■ Exercise prompt
Your output should be the lines of the entries below, exactly, from the first one through the line that holds "Task: Click the value 616 in 香雪制药 row".

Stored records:
[Start of section]
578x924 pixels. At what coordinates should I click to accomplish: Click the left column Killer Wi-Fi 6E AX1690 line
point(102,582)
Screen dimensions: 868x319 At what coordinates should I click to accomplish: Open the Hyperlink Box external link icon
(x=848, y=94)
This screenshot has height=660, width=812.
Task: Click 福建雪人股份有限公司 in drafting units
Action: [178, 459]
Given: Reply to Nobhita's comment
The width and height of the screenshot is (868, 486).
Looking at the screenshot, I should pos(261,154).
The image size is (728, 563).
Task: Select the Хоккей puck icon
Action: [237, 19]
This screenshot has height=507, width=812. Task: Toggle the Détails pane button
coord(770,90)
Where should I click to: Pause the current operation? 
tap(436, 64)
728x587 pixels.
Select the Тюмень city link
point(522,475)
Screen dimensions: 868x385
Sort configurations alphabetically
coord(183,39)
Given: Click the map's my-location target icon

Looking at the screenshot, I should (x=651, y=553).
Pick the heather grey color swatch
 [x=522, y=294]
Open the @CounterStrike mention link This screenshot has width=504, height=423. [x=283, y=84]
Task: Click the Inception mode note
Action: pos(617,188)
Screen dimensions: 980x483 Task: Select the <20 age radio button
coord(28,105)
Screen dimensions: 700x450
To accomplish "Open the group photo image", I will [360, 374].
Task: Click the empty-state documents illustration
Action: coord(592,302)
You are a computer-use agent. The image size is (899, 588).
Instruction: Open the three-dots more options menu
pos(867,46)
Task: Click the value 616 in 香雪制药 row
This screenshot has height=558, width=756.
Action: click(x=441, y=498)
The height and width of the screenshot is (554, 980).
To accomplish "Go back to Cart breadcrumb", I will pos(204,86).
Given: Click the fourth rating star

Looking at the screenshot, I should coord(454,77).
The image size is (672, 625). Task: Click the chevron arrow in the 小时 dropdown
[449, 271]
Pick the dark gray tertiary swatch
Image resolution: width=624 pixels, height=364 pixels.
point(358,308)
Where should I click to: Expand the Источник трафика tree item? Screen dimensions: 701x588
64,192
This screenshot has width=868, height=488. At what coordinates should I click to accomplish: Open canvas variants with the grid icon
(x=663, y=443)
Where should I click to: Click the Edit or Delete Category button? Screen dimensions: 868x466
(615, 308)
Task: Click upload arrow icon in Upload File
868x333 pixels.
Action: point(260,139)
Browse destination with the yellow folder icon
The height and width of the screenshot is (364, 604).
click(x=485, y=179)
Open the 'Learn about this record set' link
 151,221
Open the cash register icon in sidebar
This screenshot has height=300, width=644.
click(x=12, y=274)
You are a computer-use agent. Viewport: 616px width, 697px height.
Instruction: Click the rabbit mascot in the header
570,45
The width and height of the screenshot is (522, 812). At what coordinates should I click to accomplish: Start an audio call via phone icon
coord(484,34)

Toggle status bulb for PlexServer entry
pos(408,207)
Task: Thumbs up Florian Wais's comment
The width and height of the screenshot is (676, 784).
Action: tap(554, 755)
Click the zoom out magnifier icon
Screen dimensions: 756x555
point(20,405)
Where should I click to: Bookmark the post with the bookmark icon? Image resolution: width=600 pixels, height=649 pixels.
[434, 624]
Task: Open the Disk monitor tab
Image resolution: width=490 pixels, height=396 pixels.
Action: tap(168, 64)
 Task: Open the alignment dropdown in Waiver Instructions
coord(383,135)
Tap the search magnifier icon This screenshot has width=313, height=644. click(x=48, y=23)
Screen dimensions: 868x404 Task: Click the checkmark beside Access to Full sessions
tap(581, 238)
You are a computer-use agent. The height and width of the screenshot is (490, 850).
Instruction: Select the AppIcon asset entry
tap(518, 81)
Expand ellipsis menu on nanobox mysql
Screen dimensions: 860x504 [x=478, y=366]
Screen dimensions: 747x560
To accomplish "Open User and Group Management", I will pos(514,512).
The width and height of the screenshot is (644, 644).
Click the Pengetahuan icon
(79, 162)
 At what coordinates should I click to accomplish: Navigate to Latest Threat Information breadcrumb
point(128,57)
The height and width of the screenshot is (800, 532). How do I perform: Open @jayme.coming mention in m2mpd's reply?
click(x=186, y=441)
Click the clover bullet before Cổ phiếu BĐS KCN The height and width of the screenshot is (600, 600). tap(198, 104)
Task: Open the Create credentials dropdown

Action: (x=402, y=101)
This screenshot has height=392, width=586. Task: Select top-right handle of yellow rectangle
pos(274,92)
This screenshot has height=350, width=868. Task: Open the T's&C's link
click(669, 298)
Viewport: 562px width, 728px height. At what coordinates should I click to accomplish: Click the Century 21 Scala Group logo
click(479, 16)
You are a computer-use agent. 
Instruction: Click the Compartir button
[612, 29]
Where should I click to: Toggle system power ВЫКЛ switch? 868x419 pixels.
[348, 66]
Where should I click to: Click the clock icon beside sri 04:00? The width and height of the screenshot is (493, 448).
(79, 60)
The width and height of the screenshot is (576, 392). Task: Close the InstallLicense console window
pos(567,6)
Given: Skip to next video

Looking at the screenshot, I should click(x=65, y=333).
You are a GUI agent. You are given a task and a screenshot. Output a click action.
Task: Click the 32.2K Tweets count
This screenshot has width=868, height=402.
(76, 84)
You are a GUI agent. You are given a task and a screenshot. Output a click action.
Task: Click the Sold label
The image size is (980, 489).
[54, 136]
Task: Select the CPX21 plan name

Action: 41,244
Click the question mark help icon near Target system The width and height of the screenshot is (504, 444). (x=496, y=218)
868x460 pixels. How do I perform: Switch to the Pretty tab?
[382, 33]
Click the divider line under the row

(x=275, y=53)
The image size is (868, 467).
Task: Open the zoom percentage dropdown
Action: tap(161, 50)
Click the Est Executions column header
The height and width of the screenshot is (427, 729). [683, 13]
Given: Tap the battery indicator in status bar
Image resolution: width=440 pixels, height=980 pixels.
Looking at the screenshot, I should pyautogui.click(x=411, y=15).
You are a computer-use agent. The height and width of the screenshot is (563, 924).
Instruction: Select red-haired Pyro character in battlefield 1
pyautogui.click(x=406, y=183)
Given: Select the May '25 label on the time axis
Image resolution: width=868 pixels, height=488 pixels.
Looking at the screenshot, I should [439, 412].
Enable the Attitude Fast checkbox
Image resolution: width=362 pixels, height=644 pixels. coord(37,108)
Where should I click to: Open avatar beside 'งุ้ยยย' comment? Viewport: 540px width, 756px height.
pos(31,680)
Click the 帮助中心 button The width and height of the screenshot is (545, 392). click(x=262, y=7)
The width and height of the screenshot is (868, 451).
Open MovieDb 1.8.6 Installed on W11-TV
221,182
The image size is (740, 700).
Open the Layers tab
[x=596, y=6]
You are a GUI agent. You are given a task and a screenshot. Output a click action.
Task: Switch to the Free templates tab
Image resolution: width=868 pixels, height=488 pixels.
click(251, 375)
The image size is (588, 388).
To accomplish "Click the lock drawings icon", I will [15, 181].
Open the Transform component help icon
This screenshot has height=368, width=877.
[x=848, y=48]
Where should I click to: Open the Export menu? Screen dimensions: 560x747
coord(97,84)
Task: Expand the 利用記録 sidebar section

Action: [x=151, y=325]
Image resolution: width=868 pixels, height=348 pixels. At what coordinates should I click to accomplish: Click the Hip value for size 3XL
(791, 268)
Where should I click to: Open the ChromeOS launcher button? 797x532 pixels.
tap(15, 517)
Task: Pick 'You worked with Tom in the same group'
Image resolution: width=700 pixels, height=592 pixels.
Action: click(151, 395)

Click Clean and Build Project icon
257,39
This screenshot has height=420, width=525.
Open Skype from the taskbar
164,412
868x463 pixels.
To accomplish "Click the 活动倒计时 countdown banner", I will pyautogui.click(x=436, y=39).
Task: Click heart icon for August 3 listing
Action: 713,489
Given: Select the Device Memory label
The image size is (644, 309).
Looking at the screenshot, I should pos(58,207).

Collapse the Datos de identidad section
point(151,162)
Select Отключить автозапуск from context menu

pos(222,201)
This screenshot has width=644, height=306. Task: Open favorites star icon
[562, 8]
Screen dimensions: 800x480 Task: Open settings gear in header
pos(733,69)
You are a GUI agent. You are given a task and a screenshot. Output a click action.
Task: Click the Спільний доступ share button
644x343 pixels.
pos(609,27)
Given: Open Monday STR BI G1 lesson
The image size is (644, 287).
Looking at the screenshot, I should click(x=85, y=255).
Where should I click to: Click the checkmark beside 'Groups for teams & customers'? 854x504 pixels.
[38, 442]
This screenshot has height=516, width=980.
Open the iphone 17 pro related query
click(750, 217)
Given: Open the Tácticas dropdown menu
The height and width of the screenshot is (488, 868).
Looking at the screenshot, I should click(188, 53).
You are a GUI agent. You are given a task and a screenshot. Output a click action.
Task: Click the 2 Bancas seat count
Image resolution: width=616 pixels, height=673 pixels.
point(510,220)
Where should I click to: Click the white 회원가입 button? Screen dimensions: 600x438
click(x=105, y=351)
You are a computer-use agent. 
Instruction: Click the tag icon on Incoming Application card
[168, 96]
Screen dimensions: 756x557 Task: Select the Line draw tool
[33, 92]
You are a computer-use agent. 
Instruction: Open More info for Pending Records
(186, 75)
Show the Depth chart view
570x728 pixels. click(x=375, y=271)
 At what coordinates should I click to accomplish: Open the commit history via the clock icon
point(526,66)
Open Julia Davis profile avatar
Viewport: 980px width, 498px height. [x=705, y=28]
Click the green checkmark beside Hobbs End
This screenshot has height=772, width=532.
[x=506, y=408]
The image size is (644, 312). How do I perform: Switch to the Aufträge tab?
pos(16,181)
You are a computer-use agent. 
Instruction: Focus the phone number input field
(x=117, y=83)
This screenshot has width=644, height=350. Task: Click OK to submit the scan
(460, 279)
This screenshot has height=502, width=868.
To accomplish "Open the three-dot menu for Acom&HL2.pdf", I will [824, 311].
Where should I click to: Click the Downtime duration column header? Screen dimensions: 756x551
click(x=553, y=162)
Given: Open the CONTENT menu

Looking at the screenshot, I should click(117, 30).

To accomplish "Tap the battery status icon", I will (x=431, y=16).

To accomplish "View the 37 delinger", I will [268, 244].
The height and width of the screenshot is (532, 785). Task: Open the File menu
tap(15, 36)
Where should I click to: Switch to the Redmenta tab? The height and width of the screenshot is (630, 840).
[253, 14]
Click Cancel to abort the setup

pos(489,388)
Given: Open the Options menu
[End of section]
■ Response to the task
578x924 pixels. At what coordinates should I click to accomplish: Click the left column Killer Wi-Fi 6E AX1690 line
point(102,582)
Screen dimensions: 868x319 At what coordinates should I click to accomplish: Open the Hyperlink Box external link icon
(x=848, y=94)
This screenshot has height=660, width=812.
Task: Click 福建雪人股份有限公司 in drafting units
Action: [178, 459]
Given: Reply to Nobhita's comment
The width and height of the screenshot is (868, 486).
Looking at the screenshot, I should pos(261,154).
The image size is (728, 563).
Task: Select the Хоккей puck icon
Action: [237, 19]
This screenshot has height=507, width=812. Task: Toggle the Détails pane button
coord(770,90)
Where should I click to: Pause the current operation? 
tap(436, 64)
728x587 pixels.
Select the Тюмень city link
point(522,475)
Screen dimensions: 868x385
Sort configurations alphabetically
coord(183,39)
Given: Click the map's my-location target icon

Looking at the screenshot, I should (x=651, y=553).
Pick the heather grey color swatch
 [x=522, y=294]
Open the @CounterStrike mention link This screenshot has width=504, height=423. [x=283, y=84]
Task: Click the Inception mode note
Action: pos(617,188)
Screen dimensions: 980x483 Task: Select the <20 age radio button
coord(28,105)
Screen dimensions: 700x450
To accomplish "Open the group photo image", I will [360, 374].
Task: Click the empty-state documents illustration
Action: coord(592,302)
You are a computer-use agent. The image size is (899, 588).
Instruction: Open the three-dots more options menu
pos(867,46)
Task: Click the value 616 in 香雪制药 row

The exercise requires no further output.